* Work item:
Each line from the one containing "Task: Enable Population" to the end of the material below is to be restated exactly, with pictures skipped.

----- Task data

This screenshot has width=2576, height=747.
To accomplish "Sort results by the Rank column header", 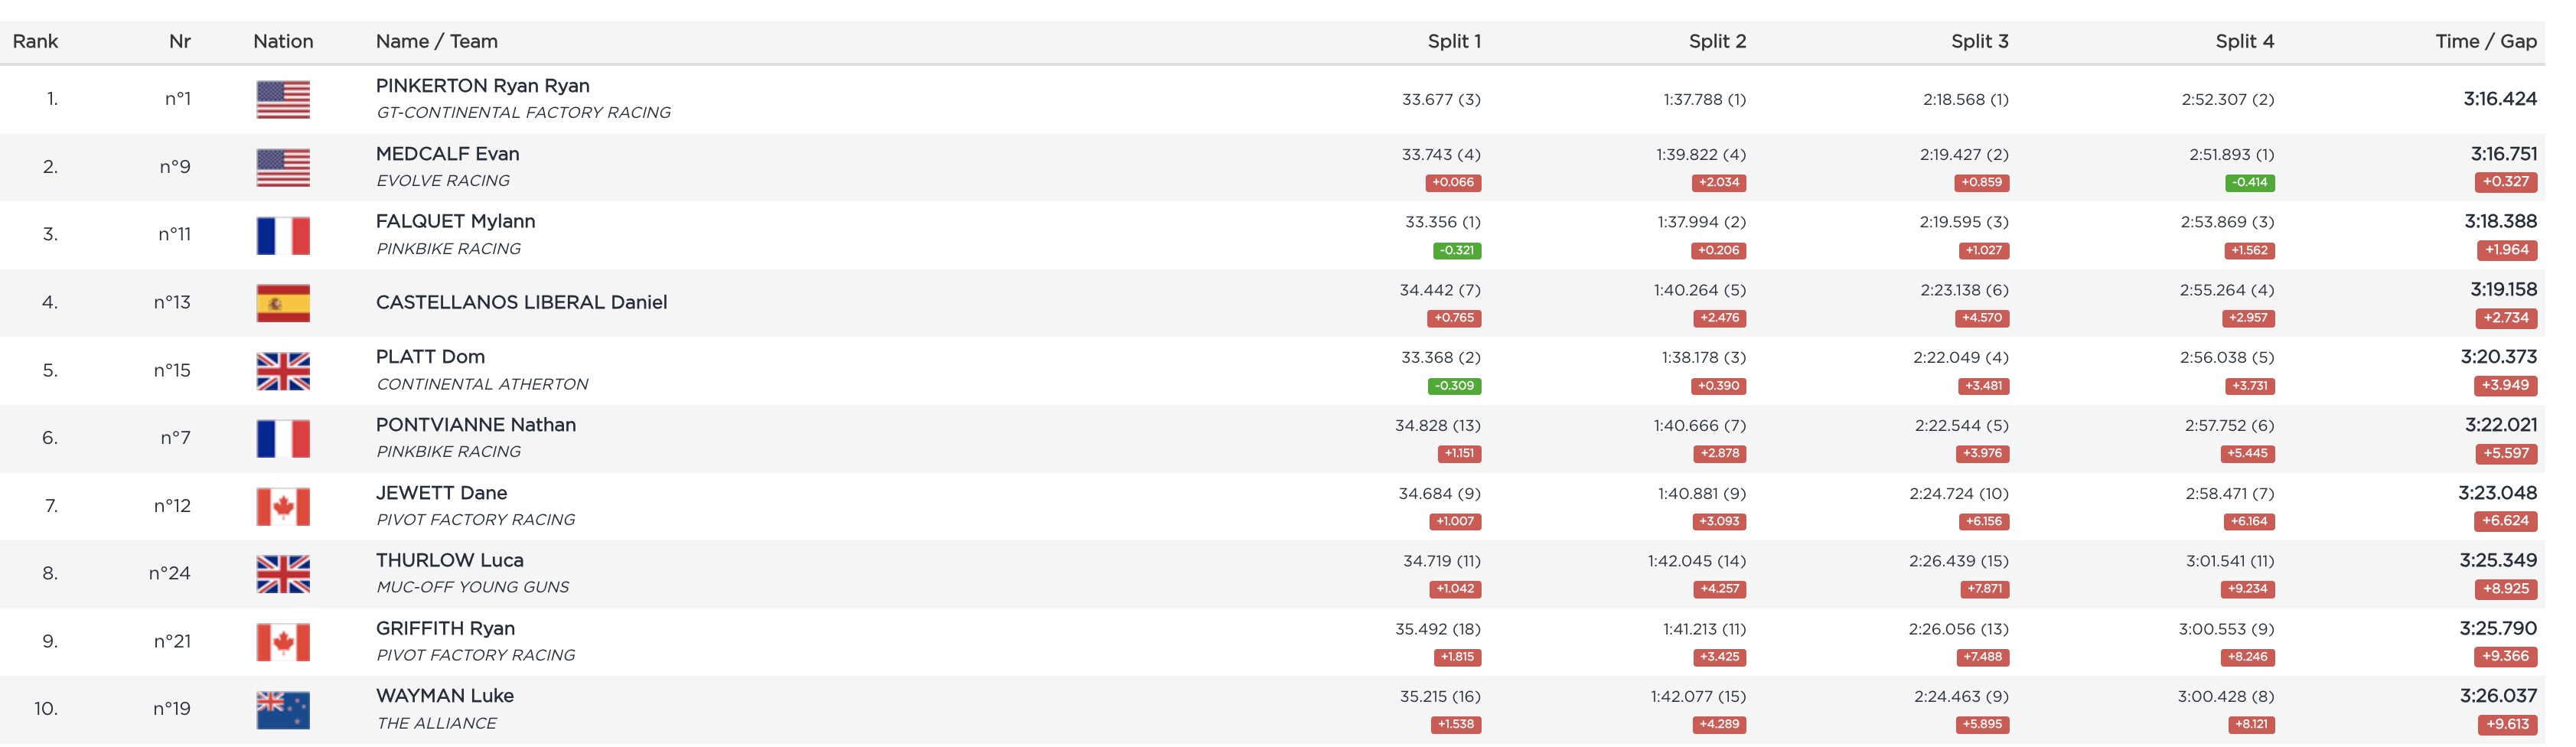I will [x=35, y=41].
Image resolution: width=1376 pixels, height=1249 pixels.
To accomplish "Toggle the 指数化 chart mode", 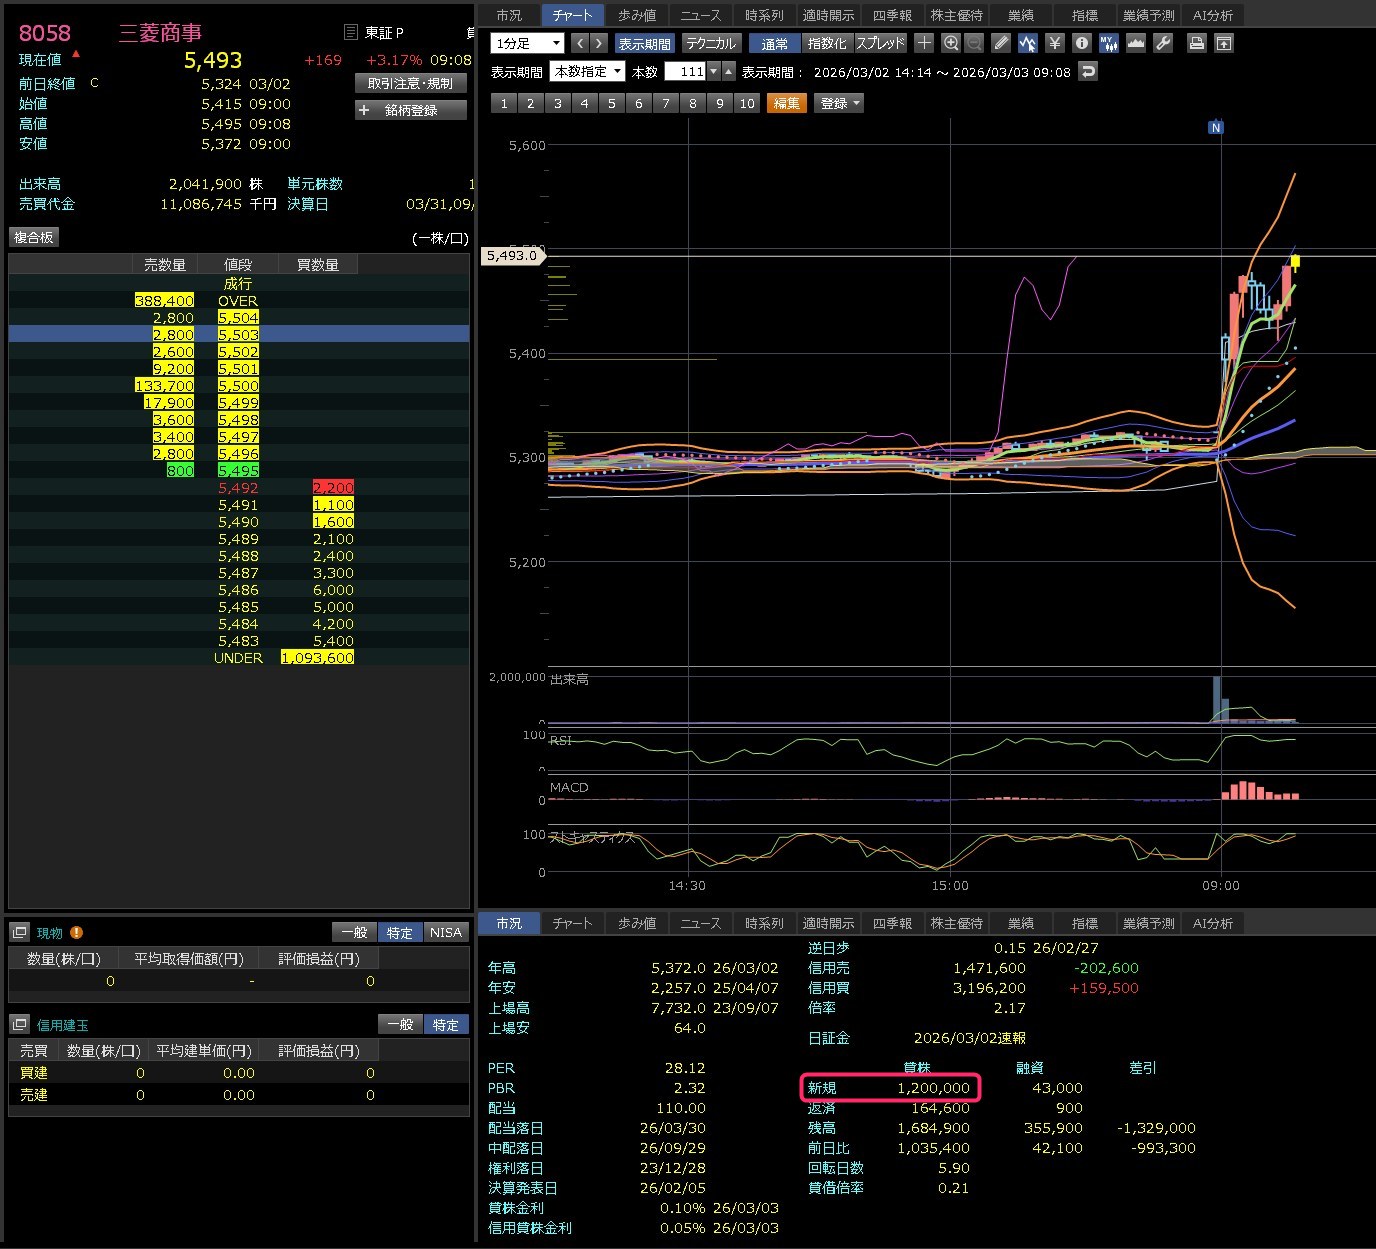I will (x=826, y=43).
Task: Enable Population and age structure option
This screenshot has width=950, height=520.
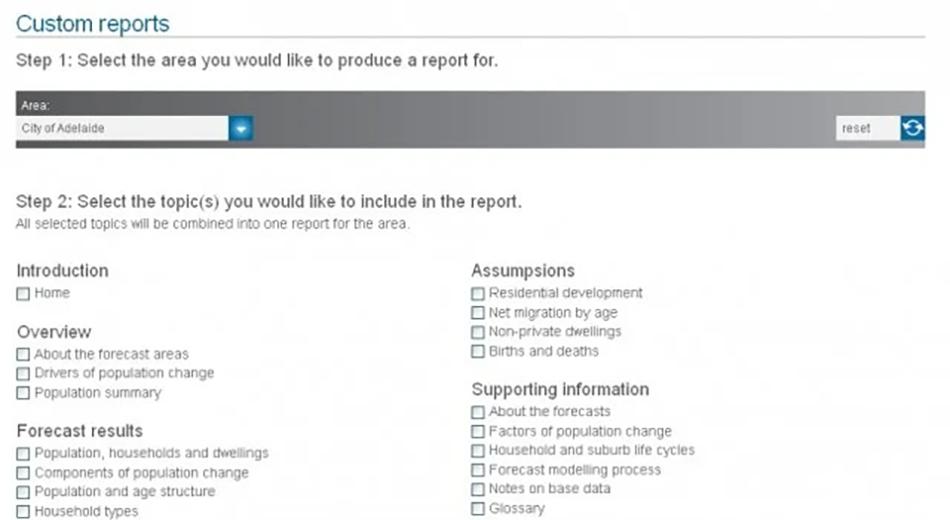Action: (x=23, y=492)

----------

* Answer for this exercise:
Task: Enable Population and age structure option
This screenshot has width=950, height=520.
Action: (x=23, y=492)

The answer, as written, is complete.